[Opening SUPPLIED ENTRIES section]

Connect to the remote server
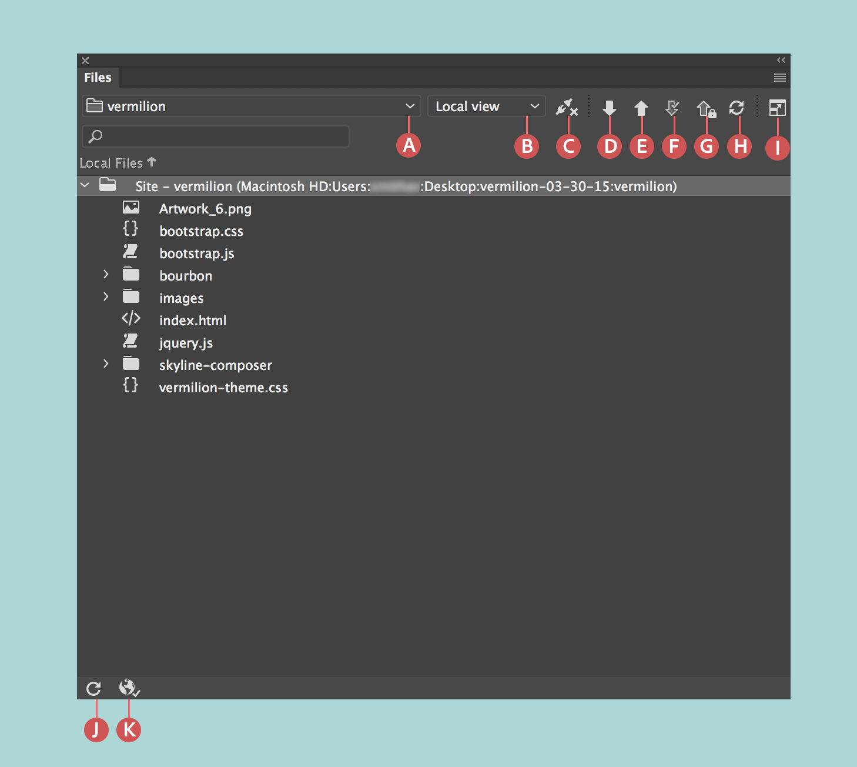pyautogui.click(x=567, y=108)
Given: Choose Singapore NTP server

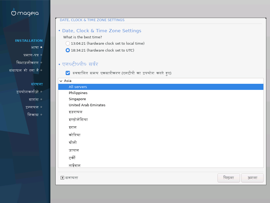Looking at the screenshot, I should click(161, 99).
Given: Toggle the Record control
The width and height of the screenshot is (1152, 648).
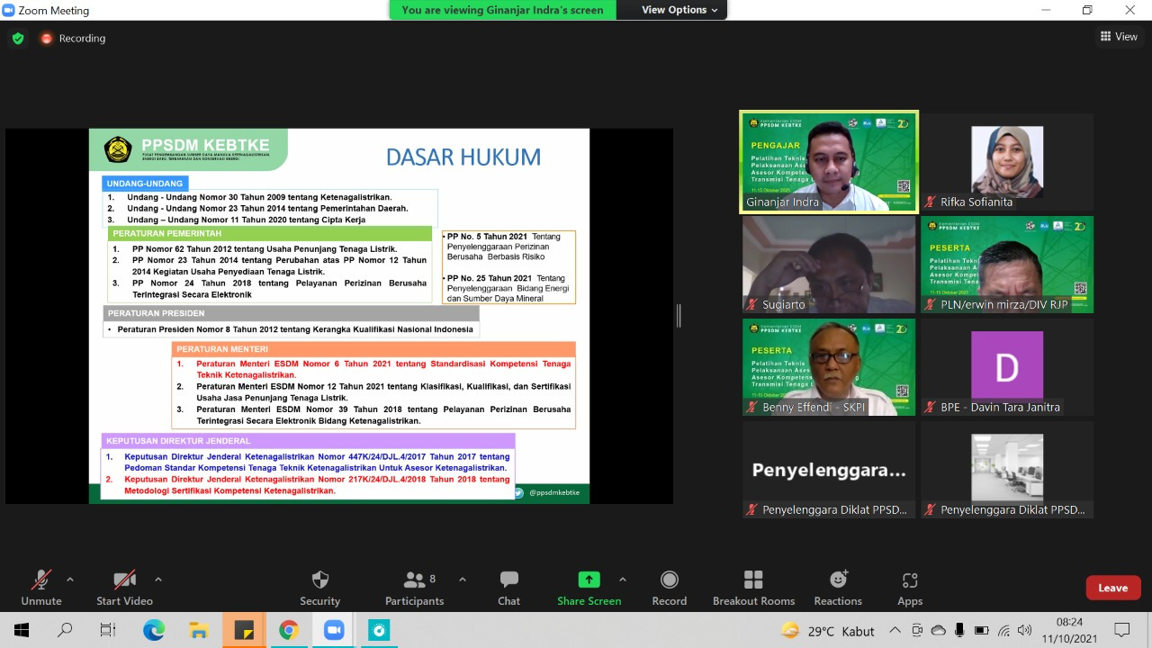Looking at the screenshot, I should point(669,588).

[Closing SUPPLIED ENTRIES section]
[Opening SUPPLIED ENTRIES section]

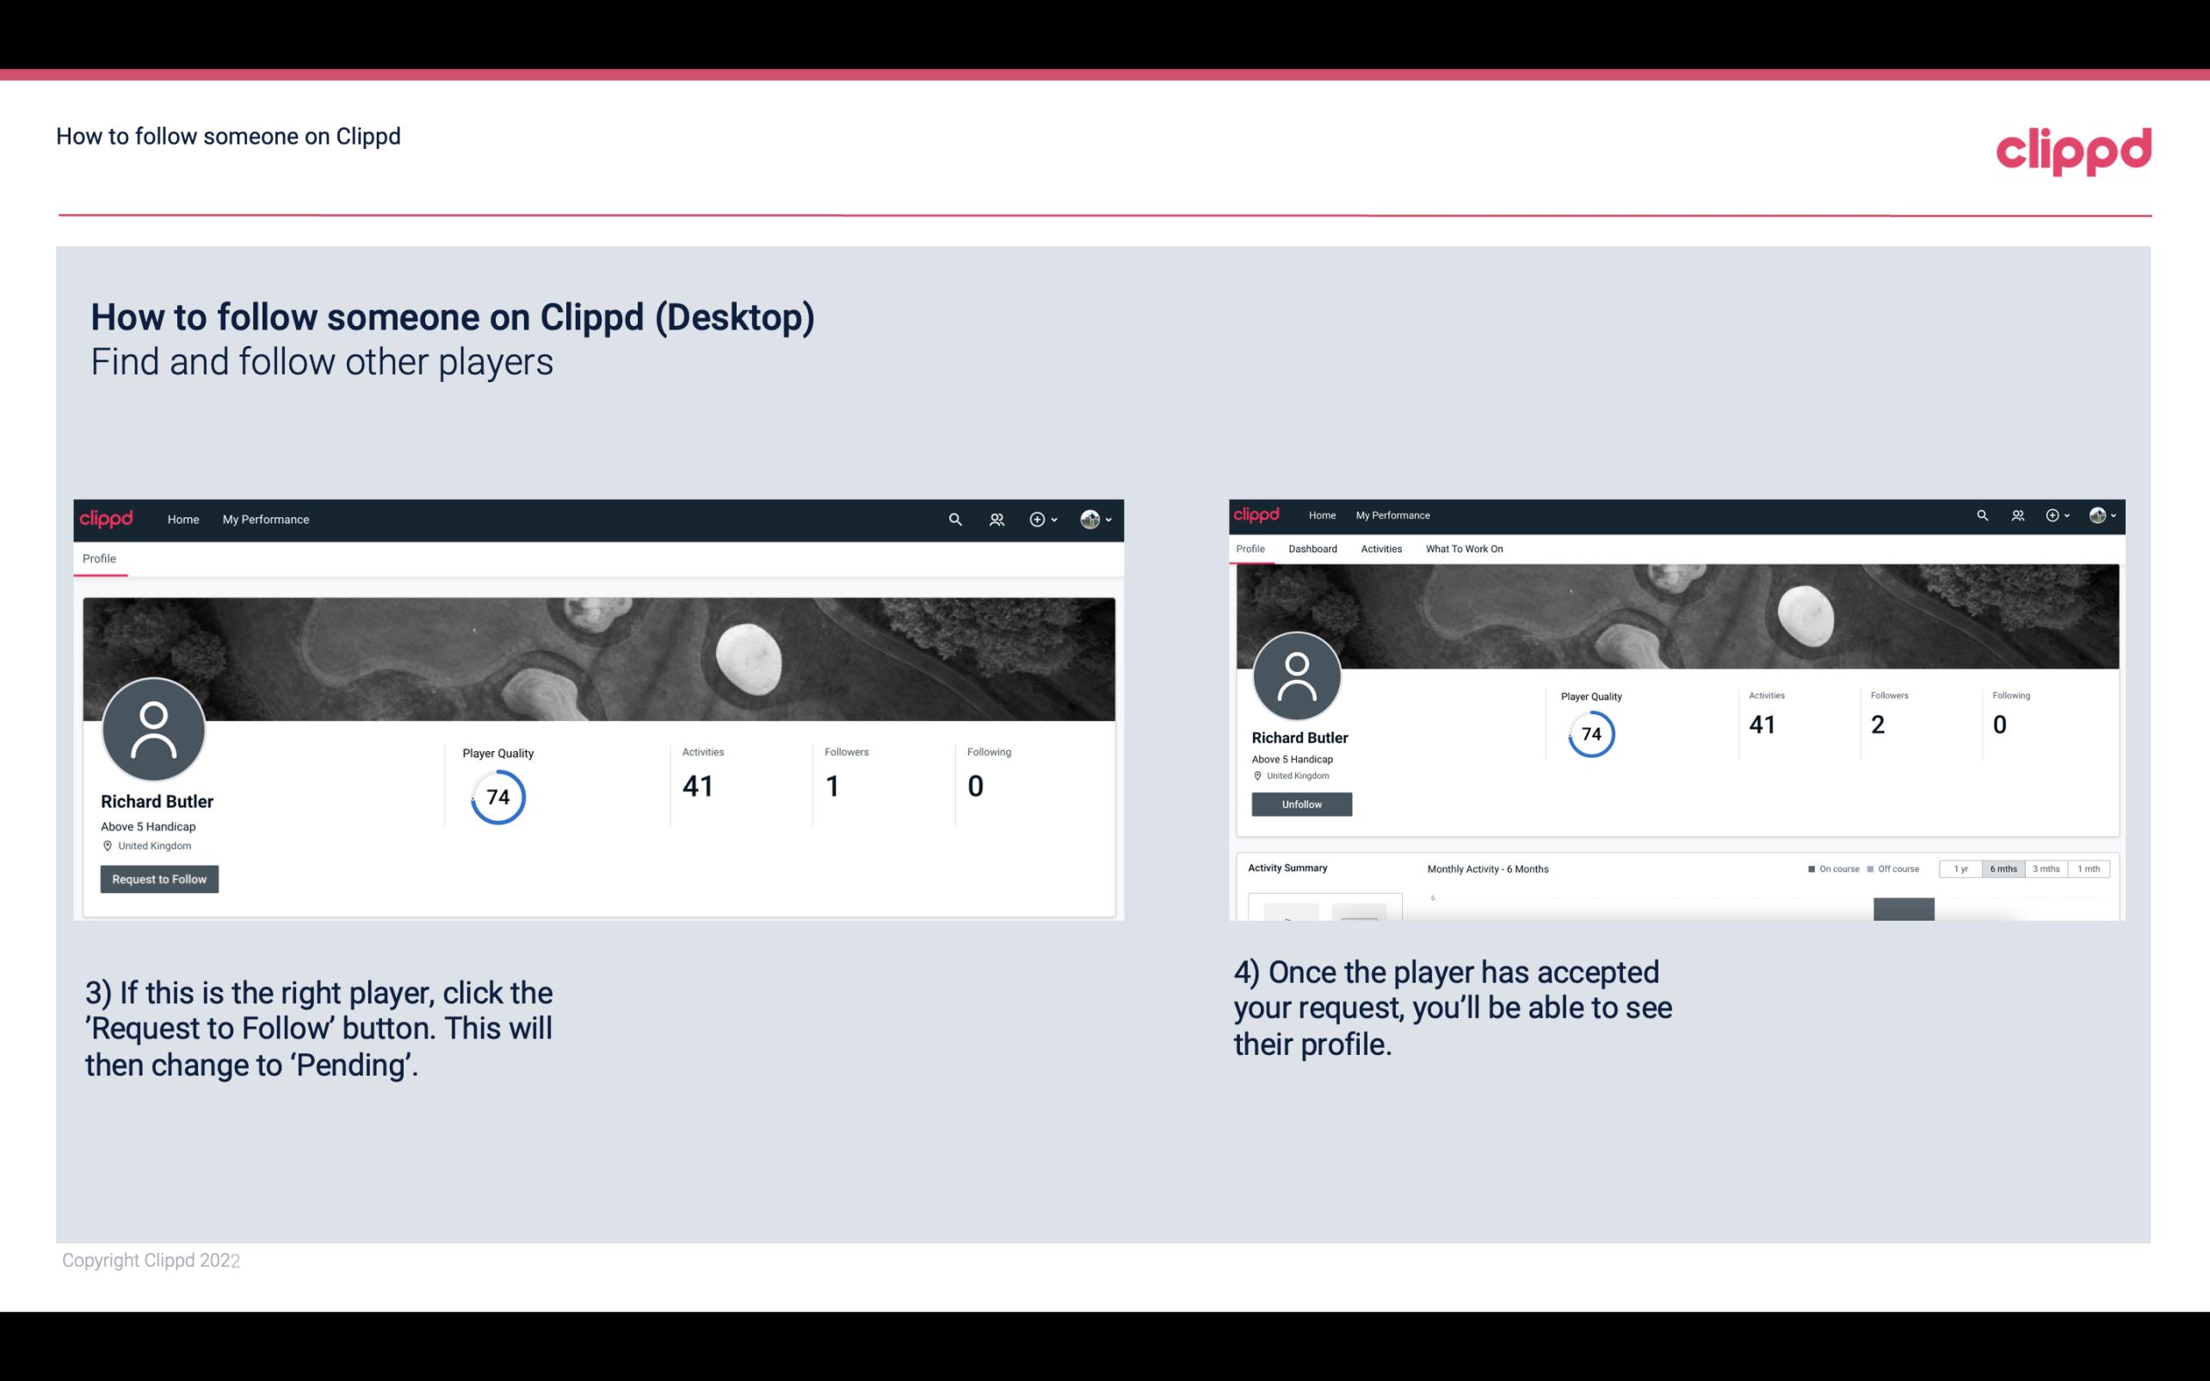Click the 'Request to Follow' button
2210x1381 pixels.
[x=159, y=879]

[Closing SUPPLIED ENTRIES section]

Reproduce the records above exactly, but only from the line with "Connect to the remote server" up to and including the line with "Given: Toggle the Record control". Leave the pictures out.

■ RESPONSE:
Connect to the remote server
pyautogui.click(x=567, y=108)
Given: Choose Singapore NTP server

Looking at the screenshot, I should click(161, 99).
Given: Toggle the Record control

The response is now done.